Collection entries
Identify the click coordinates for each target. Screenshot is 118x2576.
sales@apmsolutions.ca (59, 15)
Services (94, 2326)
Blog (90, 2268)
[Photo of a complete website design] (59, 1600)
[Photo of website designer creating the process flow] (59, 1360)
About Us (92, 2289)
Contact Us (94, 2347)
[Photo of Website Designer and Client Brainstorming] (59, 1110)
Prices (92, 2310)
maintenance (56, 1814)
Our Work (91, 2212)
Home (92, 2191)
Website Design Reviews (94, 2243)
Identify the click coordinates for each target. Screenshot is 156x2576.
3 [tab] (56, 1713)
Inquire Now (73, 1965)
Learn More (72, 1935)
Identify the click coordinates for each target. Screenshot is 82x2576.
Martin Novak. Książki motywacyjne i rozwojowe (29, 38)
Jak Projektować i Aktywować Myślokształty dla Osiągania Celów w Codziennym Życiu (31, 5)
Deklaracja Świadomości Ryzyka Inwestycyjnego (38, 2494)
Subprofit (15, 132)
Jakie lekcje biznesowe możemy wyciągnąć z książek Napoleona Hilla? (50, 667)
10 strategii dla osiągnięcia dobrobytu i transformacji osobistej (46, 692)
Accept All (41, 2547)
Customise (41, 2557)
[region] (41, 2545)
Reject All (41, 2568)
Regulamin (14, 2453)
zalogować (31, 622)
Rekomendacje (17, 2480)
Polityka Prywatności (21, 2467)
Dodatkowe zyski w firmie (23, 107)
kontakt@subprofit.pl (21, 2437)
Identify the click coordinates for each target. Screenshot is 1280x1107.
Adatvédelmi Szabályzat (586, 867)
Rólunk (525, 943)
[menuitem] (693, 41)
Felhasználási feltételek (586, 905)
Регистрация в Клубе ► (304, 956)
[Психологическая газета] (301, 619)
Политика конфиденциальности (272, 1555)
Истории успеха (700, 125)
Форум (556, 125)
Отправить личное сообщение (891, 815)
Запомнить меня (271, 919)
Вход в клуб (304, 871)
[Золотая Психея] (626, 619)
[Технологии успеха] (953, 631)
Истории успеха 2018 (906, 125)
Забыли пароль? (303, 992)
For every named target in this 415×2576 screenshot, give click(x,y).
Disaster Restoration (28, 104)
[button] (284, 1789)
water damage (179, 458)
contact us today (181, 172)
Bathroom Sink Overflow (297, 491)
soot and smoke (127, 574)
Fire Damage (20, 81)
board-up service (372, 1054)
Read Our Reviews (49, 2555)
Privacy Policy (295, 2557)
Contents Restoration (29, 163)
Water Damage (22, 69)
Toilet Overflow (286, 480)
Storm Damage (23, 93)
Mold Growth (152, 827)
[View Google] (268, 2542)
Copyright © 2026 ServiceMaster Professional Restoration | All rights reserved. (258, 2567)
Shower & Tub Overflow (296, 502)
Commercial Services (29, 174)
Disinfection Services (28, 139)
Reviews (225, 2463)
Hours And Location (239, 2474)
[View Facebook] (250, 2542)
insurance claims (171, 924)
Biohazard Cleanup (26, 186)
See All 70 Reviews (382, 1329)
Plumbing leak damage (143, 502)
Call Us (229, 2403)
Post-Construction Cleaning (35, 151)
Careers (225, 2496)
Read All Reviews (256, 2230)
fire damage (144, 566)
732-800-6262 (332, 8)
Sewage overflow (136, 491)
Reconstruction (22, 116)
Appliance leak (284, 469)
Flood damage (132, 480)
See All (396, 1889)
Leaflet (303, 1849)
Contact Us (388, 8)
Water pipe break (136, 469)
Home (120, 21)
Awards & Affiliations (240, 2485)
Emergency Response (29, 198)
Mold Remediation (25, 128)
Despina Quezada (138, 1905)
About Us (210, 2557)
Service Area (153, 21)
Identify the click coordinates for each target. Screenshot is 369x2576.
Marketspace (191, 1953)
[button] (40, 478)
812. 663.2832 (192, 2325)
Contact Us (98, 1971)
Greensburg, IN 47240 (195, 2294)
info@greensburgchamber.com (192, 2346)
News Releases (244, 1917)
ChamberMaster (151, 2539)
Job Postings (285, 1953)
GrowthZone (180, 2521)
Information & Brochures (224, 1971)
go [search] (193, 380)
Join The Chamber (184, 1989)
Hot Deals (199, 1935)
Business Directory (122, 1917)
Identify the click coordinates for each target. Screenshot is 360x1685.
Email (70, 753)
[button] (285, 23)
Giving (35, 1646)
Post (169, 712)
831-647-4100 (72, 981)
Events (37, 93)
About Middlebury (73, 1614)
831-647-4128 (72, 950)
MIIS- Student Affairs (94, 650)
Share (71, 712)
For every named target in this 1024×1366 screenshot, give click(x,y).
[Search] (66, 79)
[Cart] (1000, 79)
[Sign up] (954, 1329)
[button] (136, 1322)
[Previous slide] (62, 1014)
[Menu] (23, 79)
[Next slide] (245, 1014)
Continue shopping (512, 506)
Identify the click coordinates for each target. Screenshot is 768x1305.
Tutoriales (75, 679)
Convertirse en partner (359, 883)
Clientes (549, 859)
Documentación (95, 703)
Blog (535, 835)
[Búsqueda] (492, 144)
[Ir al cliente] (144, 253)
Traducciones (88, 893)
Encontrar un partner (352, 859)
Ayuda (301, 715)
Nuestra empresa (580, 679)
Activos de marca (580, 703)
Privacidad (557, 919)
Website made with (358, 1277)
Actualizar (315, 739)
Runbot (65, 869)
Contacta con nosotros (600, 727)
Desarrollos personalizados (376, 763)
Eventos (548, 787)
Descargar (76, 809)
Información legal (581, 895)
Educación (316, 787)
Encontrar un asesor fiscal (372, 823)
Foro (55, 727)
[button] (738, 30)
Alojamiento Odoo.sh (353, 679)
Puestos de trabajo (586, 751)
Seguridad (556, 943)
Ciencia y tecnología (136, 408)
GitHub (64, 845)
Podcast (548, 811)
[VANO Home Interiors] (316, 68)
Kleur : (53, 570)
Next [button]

▸ AIM OF THE TASK
Reproduce every record above exactly as it is written.

▸ FINISHED TASK
Identify the click coordinates for each target. Screenshot is 118x2576.
sales@apmsolutions.ca (59, 15)
Services (94, 2326)
Blog (90, 2268)
[Photo of a complete website design] (59, 1600)
[Photo of website designer creating the process flow] (59, 1360)
About Us (92, 2289)
Contact Us (94, 2347)
[Photo of Website Designer and Client Brainstorming] (59, 1110)
Prices (92, 2310)
maintenance (56, 1814)
Our Work (91, 2212)
Home (92, 2191)
Website Design Reviews (94, 2243)
Identify the click coordinates for each target. Screenshot is 156x2576.
3 [tab] (56, 1713)
Inquire Now (73, 1965)
Learn More (72, 1935)
Identify the click coordinates for each target. Screenshot is 82x2576.
Martin Novak. Książki motywacyjne i rozwojowe (29, 38)
Jak Projektować i Aktywować Myślokształty dla Osiągania Celów w Codziennym Życiu (31, 5)
Deklaracja Świadomości Ryzyka Inwestycyjnego (38, 2494)
Subprofit (15, 132)
Jakie lekcje biznesowe możemy wyciągnąć z książek Napoleona Hilla? (50, 667)
10 strategii dla osiągnięcia dobrobytu i transformacji osobistej (46, 692)
Accept All (41, 2547)
Customise (41, 2557)
[region] (41, 2545)
Reject All (41, 2568)
Regulamin (14, 2453)
zalogować (31, 622)
Rekomendacje (17, 2480)
Polityka Prywatności (21, 2467)
Dodatkowe zyski w firmie (23, 107)
kontakt@subprofit.pl (21, 2437)
Identify the click coordinates for each target. Screenshot is 1280x1107.
Adatvédelmi Szabályzat (586, 867)
Rólunk (525, 943)
[menuitem] (693, 41)
Felhasználási feltételek (586, 905)
Регистрация в Клубе ► (304, 956)
[Психологическая газета] (301, 619)
Политика конфиденциальности (272, 1555)
Истории успеха (700, 125)
Форум (556, 125)
Отправить личное сообщение (891, 815)
Запомнить меня (271, 919)
Вход в клуб (304, 871)
[Золотая Психея] (626, 619)
[Технологии успеха] (953, 631)
Истории успеха 2018 (906, 125)
Забыли пароль? (303, 992)
For every named target in this 415×2576 screenshot, give click(x,y).
Disaster Restoration (28, 104)
[button] (284, 1789)
water damage (179, 458)
contact us today (181, 172)
Bathroom Sink Overflow (297, 491)
soot and smoke (127, 574)
Fire Damage (20, 81)
board-up service (372, 1054)
Read Our Reviews (49, 2555)
Privacy Policy (295, 2557)
Contents Restoration (29, 163)
Water Damage (22, 69)
Toilet Overflow (286, 480)
Storm Damage (23, 93)
Mold Growth (152, 827)
[View Google] (268, 2542)
Copyright © 2026 ServiceMaster Professional Restoration | All rights reserved. (258, 2567)
Shower & Tub Overflow (296, 502)
Commercial Services (29, 174)
Disinfection Services (28, 139)
Reviews (225, 2463)
Hours And Location (239, 2474)
[View Facebook] (250, 2542)
insurance claims (171, 924)
Biohazard Cleanup (26, 186)
See All 70 Reviews (382, 1329)
Plumbing leak damage (143, 502)
Call Us (229, 2403)
Post-Construction Cleaning (35, 151)
Careers (225, 2496)
Read All Reviews (256, 2230)
fire damage (144, 566)
732-800-6262 (332, 8)
Sewage overflow (136, 491)
Reconstruction (22, 116)
Appliance leak (284, 469)
Flood damage (132, 480)
See All (396, 1889)
Leaflet (303, 1849)
Contact Us (388, 8)
Water pipe break (136, 469)
Home (120, 21)
Awards & Affiliations (240, 2485)
Emergency Response (29, 198)
Mold Remediation (25, 128)
Despina Quezada (138, 1905)
About Us (210, 2557)
Service Area (153, 21)
Identify the click coordinates for each target. Screenshot is 369x2576.
Marketspace (191, 1953)
[button] (40, 478)
812. 663.2832 (192, 2325)
Contact Us (98, 1971)
Greensburg, IN 47240 (195, 2294)
info@greensburgchamber.com (192, 2346)
News Releases (244, 1917)
ChamberMaster (151, 2539)
Job Postings (285, 1953)
GrowthZone (180, 2521)
Information & Brochures (224, 1971)
go [search] (193, 380)
Join The Chamber (184, 1989)
Hot Deals (199, 1935)
Business Directory (122, 1917)
Identify the click coordinates for each target. Screenshot is 360x1685.
Email (70, 753)
[button] (285, 23)
Giving (35, 1646)
Post (169, 712)
831-647-4100 (72, 981)
Events (37, 93)
About Middlebury (73, 1614)
831-647-4128 (72, 950)
MIIS- Student Affairs (94, 650)
Share (71, 712)
For every named target in this 1024×1366 screenshot, give click(x,y).
[Search] (66, 79)
[Cart] (1000, 79)
[Sign up] (954, 1329)
[button] (136, 1322)
[Previous slide] (62, 1014)
[Menu] (23, 79)
[Next slide] (245, 1014)
Continue shopping (512, 506)
Identify the click coordinates for each target. Screenshot is 768x1305.
Tutoriales (75, 679)
Convertirse en partner (359, 883)
Clientes (549, 859)
Documentación (95, 703)
Blog (535, 835)
[Búsqueda] (492, 144)
[Ir al cliente] (144, 253)
Traducciones (88, 893)
Encontrar un partner (352, 859)
Ayuda (301, 715)
Nuestra empresa (580, 679)
Activos de marca (580, 703)
Privacidad (557, 919)
Website made with (358, 1277)
Actualizar (315, 739)
Runbot (65, 869)
Contacta con nosotros (600, 727)
Desarrollos personalizados (376, 763)
Eventos (548, 787)
Descargar (76, 809)
Información legal (581, 895)
Educación (316, 787)
Encontrar un asesor fiscal (372, 823)
Foro (55, 727)
[button] (738, 30)
Alojamiento Odoo.sh (353, 679)
Puestos de trabajo (586, 751)
Seguridad (556, 943)
Ciencia y tecnología (136, 408)
GitHub (64, 845)
Podcast (548, 811)
[VANO Home Interiors] (316, 68)
Kleur : (53, 570)
Next [button]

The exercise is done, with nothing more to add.